▶ [Data to process]:
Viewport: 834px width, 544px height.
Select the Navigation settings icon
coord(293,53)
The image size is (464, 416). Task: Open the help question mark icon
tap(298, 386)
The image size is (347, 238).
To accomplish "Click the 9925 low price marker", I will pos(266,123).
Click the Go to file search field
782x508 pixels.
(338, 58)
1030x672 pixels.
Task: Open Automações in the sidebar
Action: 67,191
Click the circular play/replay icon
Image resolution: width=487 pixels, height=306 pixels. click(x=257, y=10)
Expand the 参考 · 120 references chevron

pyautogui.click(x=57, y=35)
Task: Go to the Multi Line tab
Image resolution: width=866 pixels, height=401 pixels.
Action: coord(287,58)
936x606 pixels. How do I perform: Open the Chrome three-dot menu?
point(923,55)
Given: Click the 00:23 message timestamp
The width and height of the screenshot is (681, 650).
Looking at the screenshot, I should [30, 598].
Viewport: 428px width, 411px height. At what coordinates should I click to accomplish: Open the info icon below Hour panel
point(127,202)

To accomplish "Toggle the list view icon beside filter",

▶ [Task requirements]:
Gather every line of the data that contains the word "Open", and write each one out in full.

▶ [Completed task]:
The image size is (464, 416). Task: Open the help question mark icon
Task: Open Automações in the sidebar
936x606 pixels. How do I perform: Open the Chrome three-dot menu?
Viewport: 428px width, 411px height. At what coordinates should I click to accomplish: Open the info icon below Hour panel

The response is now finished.